**Dataset**
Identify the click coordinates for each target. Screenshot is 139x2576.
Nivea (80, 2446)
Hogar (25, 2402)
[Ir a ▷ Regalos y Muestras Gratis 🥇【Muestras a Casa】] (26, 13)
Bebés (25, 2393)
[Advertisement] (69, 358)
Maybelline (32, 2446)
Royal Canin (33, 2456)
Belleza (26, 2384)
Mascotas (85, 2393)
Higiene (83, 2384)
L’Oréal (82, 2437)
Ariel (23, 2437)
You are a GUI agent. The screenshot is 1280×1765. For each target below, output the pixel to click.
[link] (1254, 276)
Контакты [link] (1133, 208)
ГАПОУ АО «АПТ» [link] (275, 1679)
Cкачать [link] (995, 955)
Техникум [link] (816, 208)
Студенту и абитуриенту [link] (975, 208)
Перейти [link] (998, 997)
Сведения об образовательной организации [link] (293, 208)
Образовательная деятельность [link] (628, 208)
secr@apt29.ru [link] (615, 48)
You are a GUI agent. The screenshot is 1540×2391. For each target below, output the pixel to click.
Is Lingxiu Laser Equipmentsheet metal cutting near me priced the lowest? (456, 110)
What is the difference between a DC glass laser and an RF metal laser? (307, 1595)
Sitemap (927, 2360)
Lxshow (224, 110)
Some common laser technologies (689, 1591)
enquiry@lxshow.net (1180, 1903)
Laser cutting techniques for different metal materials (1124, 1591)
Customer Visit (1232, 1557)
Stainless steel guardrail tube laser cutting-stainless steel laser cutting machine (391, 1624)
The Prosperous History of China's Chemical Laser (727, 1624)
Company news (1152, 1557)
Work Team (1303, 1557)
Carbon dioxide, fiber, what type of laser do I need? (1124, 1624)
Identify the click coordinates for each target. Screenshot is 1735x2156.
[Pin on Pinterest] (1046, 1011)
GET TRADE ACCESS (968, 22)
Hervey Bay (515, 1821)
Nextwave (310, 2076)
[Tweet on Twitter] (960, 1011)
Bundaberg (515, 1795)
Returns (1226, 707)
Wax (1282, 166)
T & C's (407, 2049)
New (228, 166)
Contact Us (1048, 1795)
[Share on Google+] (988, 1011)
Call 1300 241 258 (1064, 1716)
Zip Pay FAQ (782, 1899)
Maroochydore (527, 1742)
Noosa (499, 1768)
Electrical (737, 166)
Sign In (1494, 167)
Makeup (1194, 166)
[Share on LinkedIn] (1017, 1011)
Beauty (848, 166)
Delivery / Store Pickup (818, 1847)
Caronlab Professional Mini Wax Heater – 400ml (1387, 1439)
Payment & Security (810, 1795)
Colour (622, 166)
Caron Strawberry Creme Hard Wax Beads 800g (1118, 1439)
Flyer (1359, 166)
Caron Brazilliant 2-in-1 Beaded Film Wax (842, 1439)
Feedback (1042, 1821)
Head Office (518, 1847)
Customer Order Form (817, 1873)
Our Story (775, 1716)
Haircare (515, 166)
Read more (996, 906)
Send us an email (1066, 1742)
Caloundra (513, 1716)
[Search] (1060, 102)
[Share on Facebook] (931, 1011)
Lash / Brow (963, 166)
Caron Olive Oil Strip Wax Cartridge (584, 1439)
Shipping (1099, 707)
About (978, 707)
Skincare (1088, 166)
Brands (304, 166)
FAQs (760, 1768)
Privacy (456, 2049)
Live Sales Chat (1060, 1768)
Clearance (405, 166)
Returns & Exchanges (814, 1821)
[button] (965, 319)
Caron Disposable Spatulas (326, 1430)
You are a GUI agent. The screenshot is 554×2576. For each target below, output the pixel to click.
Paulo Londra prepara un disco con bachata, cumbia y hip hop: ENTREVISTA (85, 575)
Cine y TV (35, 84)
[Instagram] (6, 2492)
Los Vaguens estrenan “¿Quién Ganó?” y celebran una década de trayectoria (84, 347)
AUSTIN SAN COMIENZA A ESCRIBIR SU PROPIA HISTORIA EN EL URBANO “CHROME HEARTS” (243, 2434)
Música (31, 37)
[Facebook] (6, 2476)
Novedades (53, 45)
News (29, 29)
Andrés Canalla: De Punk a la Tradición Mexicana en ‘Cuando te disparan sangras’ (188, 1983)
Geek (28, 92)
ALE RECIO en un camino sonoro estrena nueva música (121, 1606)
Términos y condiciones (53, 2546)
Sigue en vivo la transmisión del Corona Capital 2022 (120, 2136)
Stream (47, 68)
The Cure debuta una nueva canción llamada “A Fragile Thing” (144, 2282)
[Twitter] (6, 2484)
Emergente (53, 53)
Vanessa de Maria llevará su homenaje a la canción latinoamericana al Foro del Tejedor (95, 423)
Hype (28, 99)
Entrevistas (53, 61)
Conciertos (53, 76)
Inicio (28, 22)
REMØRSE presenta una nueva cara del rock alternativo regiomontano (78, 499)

**To do**
Copy out each line of the listing that holds the string "canción".

**Reply**
The Cure debuta una nueva canción llamada “A Fragile Thing” (144, 2282)
Vanessa de Maria llevará su homenaje a la canción latinoamericana al Foro del Tejedor (95, 423)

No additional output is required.